Discussion: Management: In our study, we had very good outcome with medical line of management compared to the study done by Ambika et al where 30% of the patients failed to improve with medications.5 In our study 95% of the patients improved with medications and only 1 patient had to undergo shunting. Fulminant IIH, where papilledema rapidly progresses than usually seen, warrants surgical line of management.

CONCLUSION: Idiopathic Intracranial Hypertension (IIH) is a disease more common in obese women of 3rd and 4th decade, is a potentially reversible cause of vision loss, calls for more alertness and a responsible approach towards patients presenting with headache, more so when it is an obese woman in her 3rd /4th decade. Delay may cost patient her/his eyesight.

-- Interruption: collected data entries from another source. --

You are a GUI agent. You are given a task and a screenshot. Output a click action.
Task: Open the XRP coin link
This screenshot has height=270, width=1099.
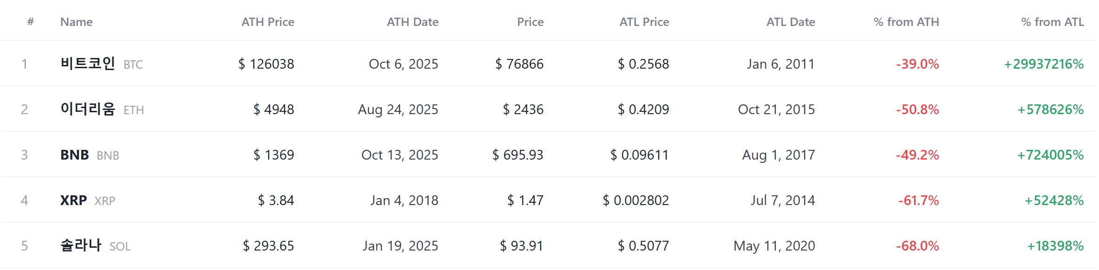point(88,200)
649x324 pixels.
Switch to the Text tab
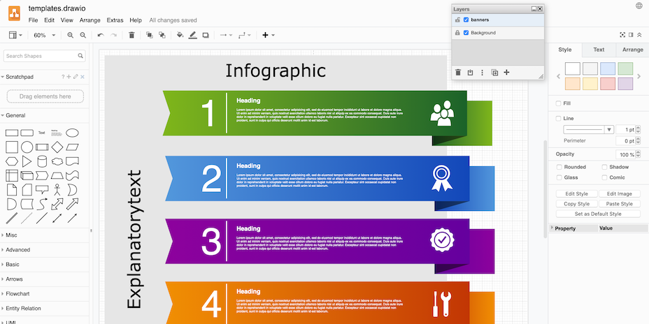click(x=599, y=50)
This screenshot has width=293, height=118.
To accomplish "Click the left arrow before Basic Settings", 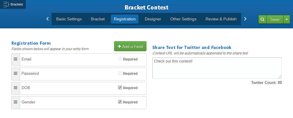I will point(48,19).
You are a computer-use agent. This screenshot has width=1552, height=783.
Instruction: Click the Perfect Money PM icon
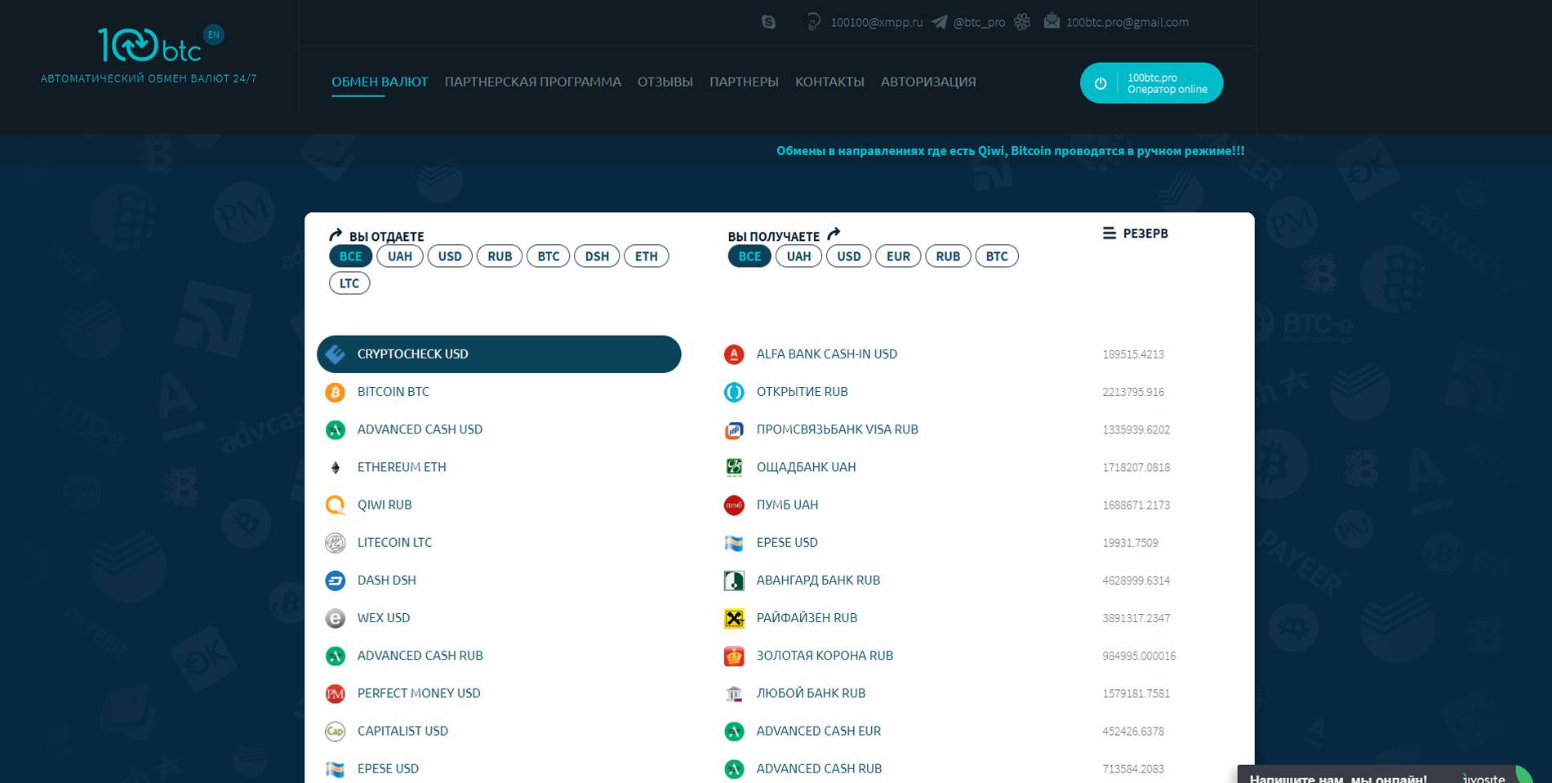tap(335, 694)
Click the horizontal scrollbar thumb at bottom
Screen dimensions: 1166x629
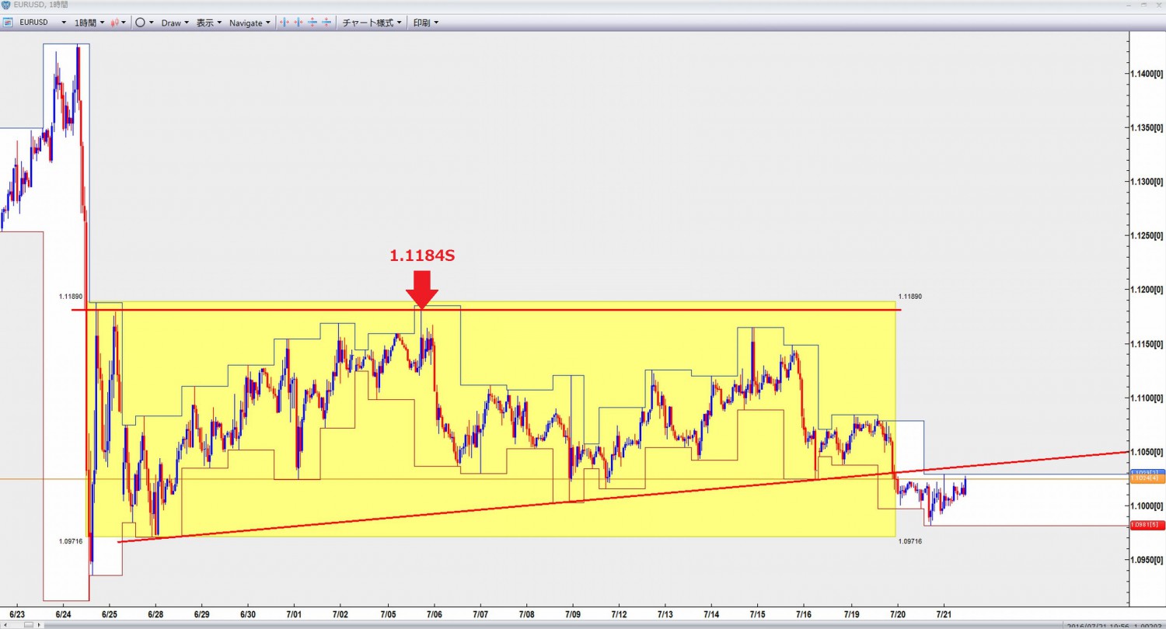(x=29, y=624)
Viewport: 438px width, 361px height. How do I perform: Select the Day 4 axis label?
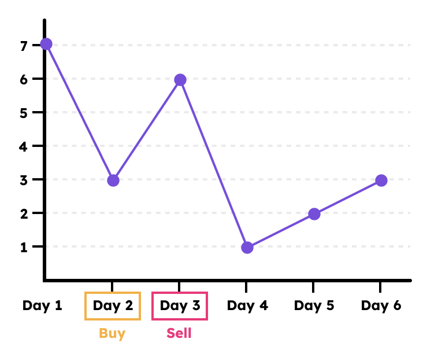[x=247, y=305]
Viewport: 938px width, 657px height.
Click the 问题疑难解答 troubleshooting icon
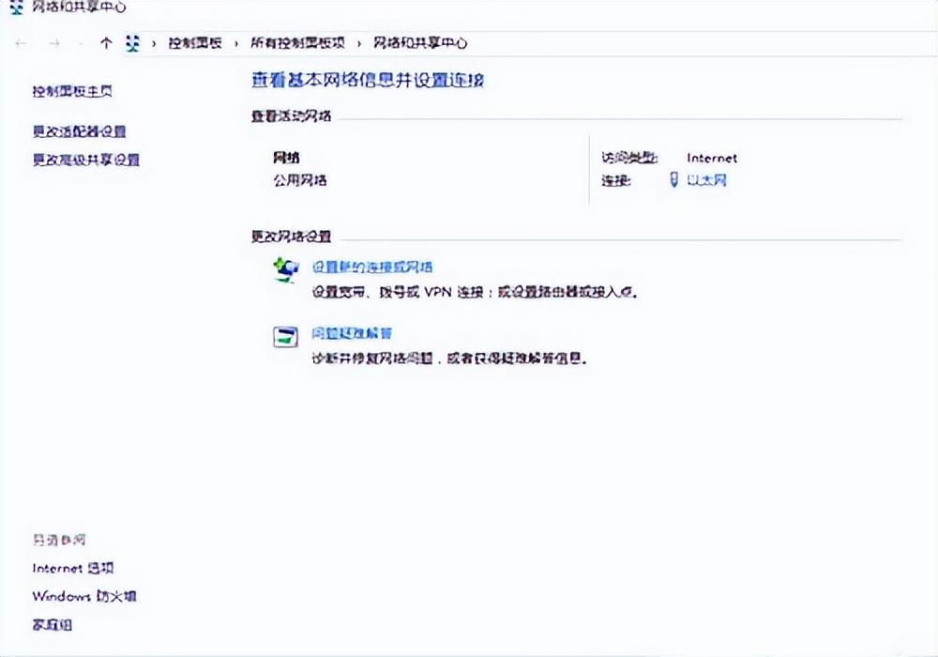click(x=284, y=336)
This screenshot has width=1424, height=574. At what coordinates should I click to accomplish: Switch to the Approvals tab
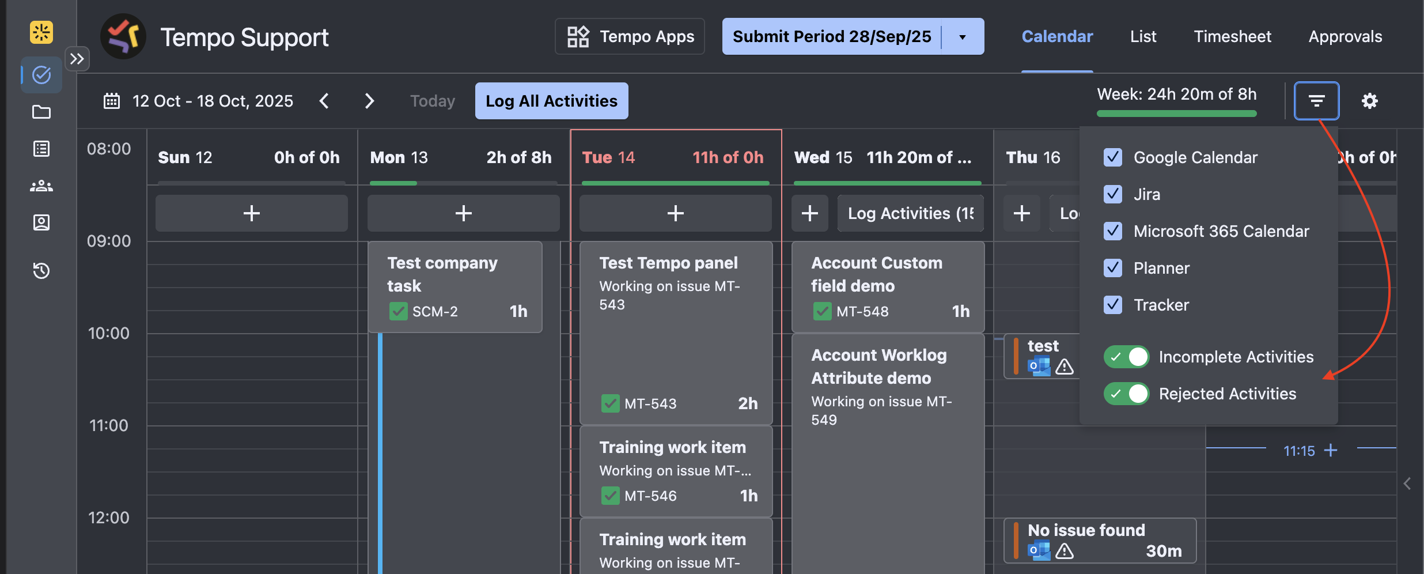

As vital is the stethoscope for cough, so is Ophthalmoscope for headache.

REFERENCES:

1.    Quincke H (1897) [Über meningitis serosa und verwandete Zustände.] Deutsche Zeitschrift für Nervenheilkunde, 9, 140–68.
2.    Miller NR (1998). Papilledema. In: Walsh and Hoyt’s Clinical Neuro-Ophthalmology (eds Miller NR & Newman NJ). Williams & Wilkins, Baltimore, pp. 487–548.
3.    Radhakrishnan K, Thacker AK, Bohlaga NH, Maloo JC & Gerryo SE. Epidemiology of idiopathic intracranial hypertension: a prospective and case-control study. Journal of the Neurological Sciences (1993a), 116, 18–28.
4.    Smith JL. Whence pseudotumor cerebri? J Clin Neuro-ophthalmol. 1985; 5: 55–56.
5.    Ambika S, Arjundas D, Noronha V, Anshuman. Clinical profile, evaluation, management and visual outcome of idiopathic intracranial hypertension in a neuro-ophthalmology clinic of a tertiary referral ophthalmic center in India. Ann Indian Acad Neurol 2010; 13:37-41.
6.    Mitchell PJ, King JO, Thomson KR, et al. Cerebral venography and manometry in idiopathic intracranial hypertension. Neurology1995; 45:224–8.
7.    Baheti N N, Nair M, Thomas S V. Long-term visual outcome in idiopathic intracranial hypertension. Ann Indian Acad Neurol 2011; 14: 19-22.
8.    Bruce BB, Kedar S, Van Stavern GP, et al. Idiopathic intracranial hypertension in men. Neurology 2009; 72: 304-309.